Dans un arrêt du 6 octobre 2011, la première chambre civile de la Cour de cassation a considéré qu'est nulle la stipulation de l'acte de cession d'un fonds d'exercice libéral de la profession d'avocat selon laquelle le cédant "s'interdisait toute forme d'exercice de la profession d'avocat qui viendrait en concurrence du cessionnaire, sans limitation de temps, ni de lieu, la seule forme d'exercice de la profession d'avocat que pourra continuer d'assurer le cédant devant être nécessairement au sein du cabinet du cessionnaire". Cette décision est l'occasion de rappeler les règles applicables aux clauses de non-concurrence ou de non-rétablissement entre avocats. I - Les faits

Me X, ayant souhaité prendre sa retraite d'avocat, a cédé son fonds d'exercice libéral à la SELARL Y. Cette cession est intervenue par acte du 19 octobre 2007, pour le prix de 300 000 euros, et prévoyait notamment une obligation de non-concurrence générale de la part du cédant.

Le même jour, les parties ont signé une convention annexe aux termes de laquelle Me X continuait à collaborer au sein du cabinet en traitant des dossiers qui lui seraient confiés durant 36 mois après la cession définitive.

Les parties ont réitéré leur engagement de cession, de non-concurrence et de collaboration par acte du 27 février 2008 avec prise de possession rétroactive au 1er janvier 2008, Me X s'engageant alors à présenter sa clientèle à la SELARL Y.
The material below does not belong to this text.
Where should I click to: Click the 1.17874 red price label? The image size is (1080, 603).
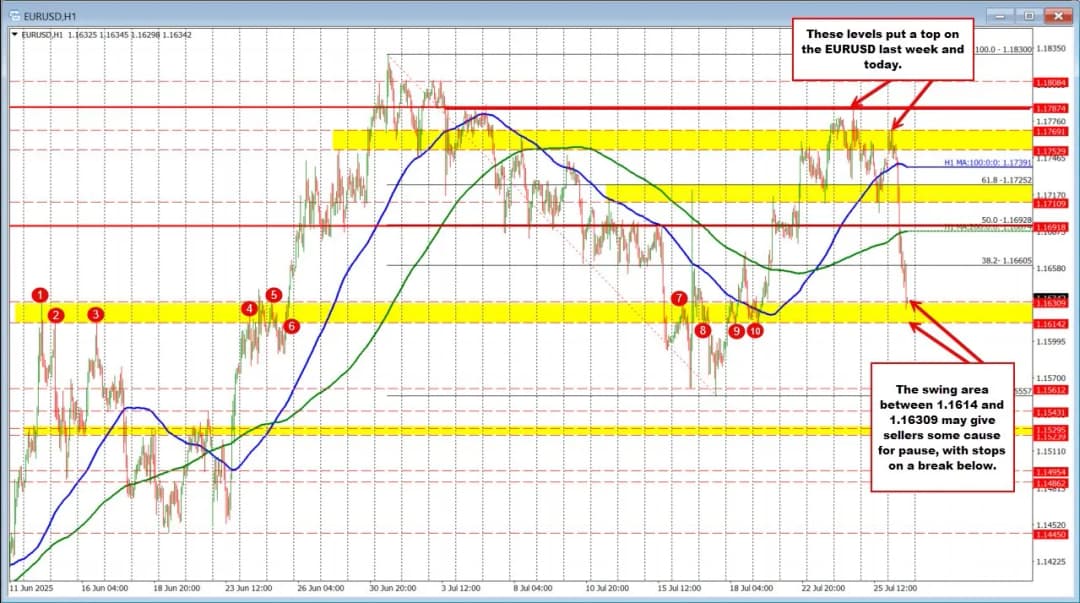(1052, 108)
Toutefois, plusieurs clients, suivis jusqu'à la cession par un autre avocat, Me A., en partenariat avec Me X, ont fait savoir qu'ils n'entendaient pas changer d'avocat. Me X, lié par la clause de non-concurrence, a alors été engagé par Me A. en tant qu'avocat salarié pour traiter ces dossiers, avec l'approbation du Bâtonnier.

C'est alors que la SELARL Y a refusé de payer le prix de la cession.

Par sentence arbitrale du 1er octobre 2008, le Bâtonnier du barreau de Paris a jugé que la cession de fonds du 27 février 2008 était parfaite et que Me X. aurait dû avertir le cessionnaire du fait que trois clients figurant sur la liste n'étaient pas réellement les siens, de sorte que la valeur de la clientèle avait été surévaluée.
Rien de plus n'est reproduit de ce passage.